**WHAT THE TASK REQUIRES**
Can you copy each of the items below word for word, keeping every character unchanged?

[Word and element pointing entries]
** start **

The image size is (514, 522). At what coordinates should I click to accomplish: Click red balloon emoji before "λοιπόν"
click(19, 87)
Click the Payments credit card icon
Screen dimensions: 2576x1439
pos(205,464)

** end **

**TASK ANSWER**
The image size is (514, 522). At what coordinates should I click to accomplish: Click red balloon emoji before "λοιπόν"
click(19, 87)
Click the Payments credit card icon
Screen dimensions: 2576x1439
pos(205,464)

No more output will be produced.